When you read 'madras' what comes to mind is probably correct. Madras is curry. My chocolate cake had cinnamon, cardamom, ginger; gorgeous chai spices. It also had cumin in it. Which was "subtle...delicious...perfect...I think I crossed the line". The ice cream was so good. It was an orange caramel ice cream and so there absolutely nothing creamsicle about it. It tasted like Grand Marnier. This deep, beautiful, dark orange flavor. The recipe is originally from the Gourmet Cookbook (which is a MASSIVE compendium and well worth the investment if you're looking for a huge book on desserts) but I found the recipe on Lottie + Doof. He had me at 'burnt orange ice cream' but then what truly sold me was when he said ,'this ice cream is not for everyone'. Why I chose to do it for a dessert that kind of has to be for everyone? These are the questions of my life. There is an aspect to fine dining where some people come with an adventurous spirit and foodie culture has absolutely nurtured that demographic. *This is one side to my love-hate relationship with foodies.* But I think the majority of people go to fine dining restaurants because they want prime rib done really well. Do they come prepared for sweetbreads? They come for vanilla creme brûlée. Do they come prepared for curry cake? 
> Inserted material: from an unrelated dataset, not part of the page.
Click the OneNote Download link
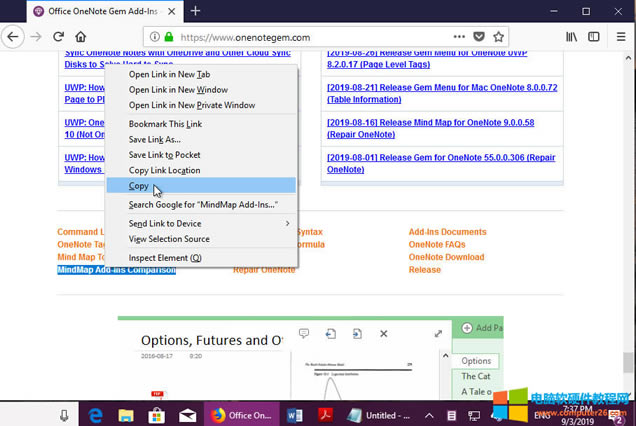 (x=446, y=257)
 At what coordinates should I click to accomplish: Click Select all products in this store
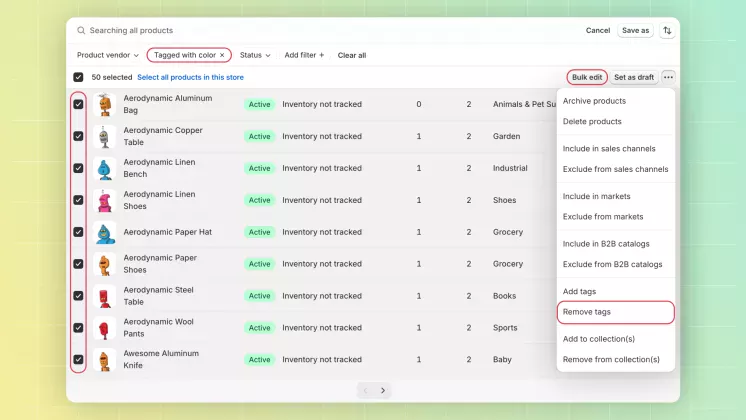(190, 77)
*As an aside, I can't bring myself to make creme brûlée. At school, at me, anywhere foe any reason. To me it is a 'culinary dessert' and that is my snobbery coming through. I know that there is nothing wrong with it. There is a pastry chef based out of Portland, OR named Jeff McCarthy and he summed up my feelings about creme brûlée: "ordering a creme brûlée is like buying a golden retriever. Have some fucking imagination." I feel like such a douchebag, and a hipster which is worse, but that is EXACTLY how I feel. There are MOUNDS of amazing, mind-blowing desserts out there that would create such a memory for your guests and enlist your creativity as a pastry chef and you want to make creme brûlée. It has been DONE. (also like Jeff McCarthy  because he shares my affection for bread pudding. Which is an equivalent to what I just expressed about creme brûlée for some people. One of the advanced chefs thinks that bread pudding should never be on a menu. I have been put in my place.)

Someone restrain me because I'm on the conveyor belt heading towards molecular gastronomy and I do not have the finesse yet to do anything accessible or palatable with that just yet. I wanna make fruit foam!

This has been 'rant-y' but unfortunately this is one of my outlets for that. I am on dessert service again on Friday and next Monday as well. I will document the carnage which likely me something along the lines of "And then we have a port sabayon on some soggy cardboard. It lends tis really fabulous 'earthy' quality." Sure.

Find some strawberries. Plus sour cream, plus brown sugar. Maybe some balsamic reduction. MAYBE. Thank the gods of simplicity and dairy. Repeat.